The other principle is that before you speak, think, "Is what I'm about to say going to pull for something constructive or not?” Everybody's intelligence would go up dramatically if we would all do this. Ask yourself, “Is my participation in this conversation of conflict or difference going to pull for the best of my spouse or is going to pull for their indulgence or defensiveness?" If the conversation is going to pull for their defensiveness, their reactivity, their hostility, then a good question to ask yourself is "Why am I saying it?" Meaning, what is the goal here? Because a lot of us are saying, "Oh, I have a goal of a closer relationship and that we work this out." But another goal is operating that you can't see, which is, "I want to win. I want to prove to you that I've always had the right point of view. And if you just get in line and be more like me, we'd be a lot happier." That's a more regressed goal, and it's the one that comes in and hijacks the conversation. And so you have to really think about, "I'm very much a part of this problem. I'm a part of my spouse's bad behavior. Do I have the courage to not be a part of it and actually stay constructive?" If you do, it feels a lot more exposed.

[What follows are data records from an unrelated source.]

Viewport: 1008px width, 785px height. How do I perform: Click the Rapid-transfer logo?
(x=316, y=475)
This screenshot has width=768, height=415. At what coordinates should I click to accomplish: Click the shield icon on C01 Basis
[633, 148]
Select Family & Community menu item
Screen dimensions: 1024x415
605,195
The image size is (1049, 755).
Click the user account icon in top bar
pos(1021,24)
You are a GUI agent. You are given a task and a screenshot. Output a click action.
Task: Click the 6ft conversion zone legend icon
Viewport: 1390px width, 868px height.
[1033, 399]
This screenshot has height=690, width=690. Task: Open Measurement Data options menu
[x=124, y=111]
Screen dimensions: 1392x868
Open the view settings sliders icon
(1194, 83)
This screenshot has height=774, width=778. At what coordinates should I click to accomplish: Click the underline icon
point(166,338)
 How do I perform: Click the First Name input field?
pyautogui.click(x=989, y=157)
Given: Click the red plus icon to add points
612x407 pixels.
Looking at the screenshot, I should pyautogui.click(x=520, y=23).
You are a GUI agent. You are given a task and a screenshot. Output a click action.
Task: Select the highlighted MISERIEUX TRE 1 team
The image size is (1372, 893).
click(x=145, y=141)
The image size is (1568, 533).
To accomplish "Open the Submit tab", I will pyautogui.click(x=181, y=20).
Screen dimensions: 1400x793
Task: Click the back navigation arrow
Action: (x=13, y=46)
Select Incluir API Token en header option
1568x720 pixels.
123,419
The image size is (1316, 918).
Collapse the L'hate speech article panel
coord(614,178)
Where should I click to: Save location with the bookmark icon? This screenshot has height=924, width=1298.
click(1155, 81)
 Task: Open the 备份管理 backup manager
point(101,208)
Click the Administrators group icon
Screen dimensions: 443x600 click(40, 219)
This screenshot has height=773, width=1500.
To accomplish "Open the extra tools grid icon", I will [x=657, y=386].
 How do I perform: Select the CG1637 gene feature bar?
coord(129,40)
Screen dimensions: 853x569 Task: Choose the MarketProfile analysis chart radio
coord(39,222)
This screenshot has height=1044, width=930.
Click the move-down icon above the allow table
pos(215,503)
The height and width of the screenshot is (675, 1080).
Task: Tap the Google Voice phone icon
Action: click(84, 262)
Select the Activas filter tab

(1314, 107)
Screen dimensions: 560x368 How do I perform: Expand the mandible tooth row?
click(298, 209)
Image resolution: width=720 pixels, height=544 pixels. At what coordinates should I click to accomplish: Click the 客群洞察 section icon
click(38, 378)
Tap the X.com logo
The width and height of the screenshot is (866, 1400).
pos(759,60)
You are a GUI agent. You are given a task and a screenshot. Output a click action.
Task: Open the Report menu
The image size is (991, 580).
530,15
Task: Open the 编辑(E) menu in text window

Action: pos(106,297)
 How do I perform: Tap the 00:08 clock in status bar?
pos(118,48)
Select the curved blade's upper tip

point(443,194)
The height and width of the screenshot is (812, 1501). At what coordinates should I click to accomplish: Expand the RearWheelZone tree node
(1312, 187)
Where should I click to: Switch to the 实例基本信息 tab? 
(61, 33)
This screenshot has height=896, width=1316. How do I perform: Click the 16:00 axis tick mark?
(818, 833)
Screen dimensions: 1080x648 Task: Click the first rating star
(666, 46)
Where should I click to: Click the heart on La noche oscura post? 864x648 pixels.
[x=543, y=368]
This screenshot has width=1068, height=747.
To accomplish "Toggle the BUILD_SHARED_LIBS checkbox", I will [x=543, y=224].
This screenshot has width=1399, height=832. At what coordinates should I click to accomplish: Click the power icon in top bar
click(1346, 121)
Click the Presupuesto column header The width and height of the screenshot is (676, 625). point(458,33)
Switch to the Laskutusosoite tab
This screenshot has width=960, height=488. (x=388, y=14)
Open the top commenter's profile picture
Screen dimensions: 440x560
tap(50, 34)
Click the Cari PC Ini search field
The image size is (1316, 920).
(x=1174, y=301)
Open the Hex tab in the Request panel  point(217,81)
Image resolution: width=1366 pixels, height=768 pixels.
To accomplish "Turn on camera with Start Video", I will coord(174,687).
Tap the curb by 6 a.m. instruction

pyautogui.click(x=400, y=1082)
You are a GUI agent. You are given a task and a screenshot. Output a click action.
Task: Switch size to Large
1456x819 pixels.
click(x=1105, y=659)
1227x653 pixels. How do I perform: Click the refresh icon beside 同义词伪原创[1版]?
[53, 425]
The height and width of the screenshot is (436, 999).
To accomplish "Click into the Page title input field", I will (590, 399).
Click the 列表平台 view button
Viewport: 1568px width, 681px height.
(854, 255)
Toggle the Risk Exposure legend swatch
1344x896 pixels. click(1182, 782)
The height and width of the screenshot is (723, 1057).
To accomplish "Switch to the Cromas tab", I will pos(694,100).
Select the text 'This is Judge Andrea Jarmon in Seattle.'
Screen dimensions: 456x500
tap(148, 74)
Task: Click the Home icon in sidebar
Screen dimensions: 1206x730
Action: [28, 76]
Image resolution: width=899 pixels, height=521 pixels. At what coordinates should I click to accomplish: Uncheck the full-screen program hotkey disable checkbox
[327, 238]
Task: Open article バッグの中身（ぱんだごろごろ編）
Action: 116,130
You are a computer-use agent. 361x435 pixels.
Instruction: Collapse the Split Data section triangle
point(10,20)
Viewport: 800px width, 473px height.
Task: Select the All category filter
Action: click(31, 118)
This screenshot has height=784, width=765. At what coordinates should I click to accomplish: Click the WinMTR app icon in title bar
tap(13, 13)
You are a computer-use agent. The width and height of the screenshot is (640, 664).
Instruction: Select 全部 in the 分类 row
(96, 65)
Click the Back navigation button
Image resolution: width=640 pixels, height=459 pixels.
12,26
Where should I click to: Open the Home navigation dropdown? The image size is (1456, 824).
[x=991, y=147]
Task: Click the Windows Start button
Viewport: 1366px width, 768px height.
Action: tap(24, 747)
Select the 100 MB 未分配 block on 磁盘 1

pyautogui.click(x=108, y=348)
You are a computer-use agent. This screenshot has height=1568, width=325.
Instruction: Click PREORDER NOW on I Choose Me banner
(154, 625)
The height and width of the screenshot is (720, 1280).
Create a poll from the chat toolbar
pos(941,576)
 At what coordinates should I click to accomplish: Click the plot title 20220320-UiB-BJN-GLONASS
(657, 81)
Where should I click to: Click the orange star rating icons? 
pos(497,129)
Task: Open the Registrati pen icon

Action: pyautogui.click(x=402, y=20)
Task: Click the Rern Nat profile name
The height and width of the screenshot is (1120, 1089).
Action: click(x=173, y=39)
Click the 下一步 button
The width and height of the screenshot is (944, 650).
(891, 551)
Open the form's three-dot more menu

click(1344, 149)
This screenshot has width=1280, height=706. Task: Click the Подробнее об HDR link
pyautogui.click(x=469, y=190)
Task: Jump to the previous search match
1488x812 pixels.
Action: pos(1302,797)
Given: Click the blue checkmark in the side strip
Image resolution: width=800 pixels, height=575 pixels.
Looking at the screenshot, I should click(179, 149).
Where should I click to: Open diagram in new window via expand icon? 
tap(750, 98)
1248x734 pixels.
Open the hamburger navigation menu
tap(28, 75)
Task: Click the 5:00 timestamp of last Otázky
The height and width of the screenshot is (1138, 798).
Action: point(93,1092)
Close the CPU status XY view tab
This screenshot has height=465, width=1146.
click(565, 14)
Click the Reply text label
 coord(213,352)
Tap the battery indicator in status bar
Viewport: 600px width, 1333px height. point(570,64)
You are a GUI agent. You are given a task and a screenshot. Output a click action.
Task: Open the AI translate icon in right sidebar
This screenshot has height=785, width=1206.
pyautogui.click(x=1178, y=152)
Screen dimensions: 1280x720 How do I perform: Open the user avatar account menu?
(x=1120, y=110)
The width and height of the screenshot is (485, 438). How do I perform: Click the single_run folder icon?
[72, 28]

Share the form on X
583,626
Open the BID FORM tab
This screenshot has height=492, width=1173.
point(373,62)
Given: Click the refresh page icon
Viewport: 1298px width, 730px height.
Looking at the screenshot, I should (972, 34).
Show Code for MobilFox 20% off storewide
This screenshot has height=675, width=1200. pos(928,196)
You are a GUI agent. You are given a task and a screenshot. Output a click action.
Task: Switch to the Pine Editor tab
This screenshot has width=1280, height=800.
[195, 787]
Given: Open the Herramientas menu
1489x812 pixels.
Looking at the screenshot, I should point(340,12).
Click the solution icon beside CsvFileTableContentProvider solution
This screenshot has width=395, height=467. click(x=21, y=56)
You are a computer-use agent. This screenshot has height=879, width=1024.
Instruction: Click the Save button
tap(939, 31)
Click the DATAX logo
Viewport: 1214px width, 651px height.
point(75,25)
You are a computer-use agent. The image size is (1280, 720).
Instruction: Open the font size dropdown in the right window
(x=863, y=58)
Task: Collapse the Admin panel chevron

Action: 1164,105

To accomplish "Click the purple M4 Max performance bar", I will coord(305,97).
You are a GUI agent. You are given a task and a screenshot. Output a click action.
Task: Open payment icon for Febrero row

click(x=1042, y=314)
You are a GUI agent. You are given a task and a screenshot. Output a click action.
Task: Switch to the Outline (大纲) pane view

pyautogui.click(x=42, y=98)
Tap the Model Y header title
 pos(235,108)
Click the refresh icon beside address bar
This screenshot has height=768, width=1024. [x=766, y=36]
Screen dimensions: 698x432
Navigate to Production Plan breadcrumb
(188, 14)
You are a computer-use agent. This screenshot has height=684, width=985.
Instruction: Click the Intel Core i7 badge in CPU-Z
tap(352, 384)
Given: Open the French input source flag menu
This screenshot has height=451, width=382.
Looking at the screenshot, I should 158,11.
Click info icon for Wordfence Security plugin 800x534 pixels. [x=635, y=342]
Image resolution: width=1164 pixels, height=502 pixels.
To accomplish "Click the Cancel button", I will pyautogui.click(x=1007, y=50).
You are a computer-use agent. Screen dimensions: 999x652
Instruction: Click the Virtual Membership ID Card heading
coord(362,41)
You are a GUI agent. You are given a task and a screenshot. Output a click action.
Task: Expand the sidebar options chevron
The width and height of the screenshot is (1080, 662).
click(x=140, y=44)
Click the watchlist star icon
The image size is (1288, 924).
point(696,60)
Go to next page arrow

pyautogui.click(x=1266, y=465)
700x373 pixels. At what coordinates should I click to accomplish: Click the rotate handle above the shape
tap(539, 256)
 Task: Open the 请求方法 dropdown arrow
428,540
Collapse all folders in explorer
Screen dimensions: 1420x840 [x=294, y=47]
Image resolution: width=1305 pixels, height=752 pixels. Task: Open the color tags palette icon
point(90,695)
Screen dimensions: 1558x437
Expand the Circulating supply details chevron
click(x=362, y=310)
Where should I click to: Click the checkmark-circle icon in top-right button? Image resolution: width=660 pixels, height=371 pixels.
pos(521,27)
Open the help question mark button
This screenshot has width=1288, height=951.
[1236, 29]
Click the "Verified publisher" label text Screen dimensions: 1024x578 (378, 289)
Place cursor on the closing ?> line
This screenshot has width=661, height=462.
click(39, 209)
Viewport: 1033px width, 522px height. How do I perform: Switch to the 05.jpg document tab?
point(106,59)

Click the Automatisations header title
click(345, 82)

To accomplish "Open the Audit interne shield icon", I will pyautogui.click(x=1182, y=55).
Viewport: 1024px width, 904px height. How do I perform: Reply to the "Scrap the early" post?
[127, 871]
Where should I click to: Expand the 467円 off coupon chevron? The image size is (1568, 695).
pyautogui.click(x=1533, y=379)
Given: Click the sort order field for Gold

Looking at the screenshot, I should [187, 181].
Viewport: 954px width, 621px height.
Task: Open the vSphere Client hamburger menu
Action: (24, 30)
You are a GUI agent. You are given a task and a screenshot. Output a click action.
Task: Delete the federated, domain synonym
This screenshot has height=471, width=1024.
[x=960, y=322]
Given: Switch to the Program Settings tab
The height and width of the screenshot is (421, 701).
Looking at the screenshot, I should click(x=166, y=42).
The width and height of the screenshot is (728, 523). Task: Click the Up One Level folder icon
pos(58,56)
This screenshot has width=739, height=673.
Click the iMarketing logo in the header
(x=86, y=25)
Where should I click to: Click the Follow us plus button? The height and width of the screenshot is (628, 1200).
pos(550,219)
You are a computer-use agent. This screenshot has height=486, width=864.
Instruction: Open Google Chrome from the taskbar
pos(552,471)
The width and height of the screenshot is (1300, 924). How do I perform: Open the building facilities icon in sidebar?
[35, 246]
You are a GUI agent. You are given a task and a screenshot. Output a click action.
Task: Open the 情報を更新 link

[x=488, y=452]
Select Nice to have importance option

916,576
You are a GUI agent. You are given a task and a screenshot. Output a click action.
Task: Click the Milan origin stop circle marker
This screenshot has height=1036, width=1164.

It feels a lot less familiar and it's going to feel uncomfortable because you're not in your normal power struggle and turf battle. You're actually showing up in a kinder, more open-hearted, more honest, and stronger way.  Dominance is not strength. Dominance is pretend strength. It is stronger to say, "This thing is hard for me. I don't yet know how to solve it. I do want to solve it. I want to solve it with you. Here's where I feel stuck." That's all self-definition. But it's not about fighting with your spouse. It's you fighting with yourself enough to come and expose something more honest, real, and workable. 


Someone commented, "It was said of the poet Shelley, that he continually sought outside of himself that which he destroyed within himself." 


Exactly. Very profound. 


Another person asked, "How do we know our own mind and not run from it?"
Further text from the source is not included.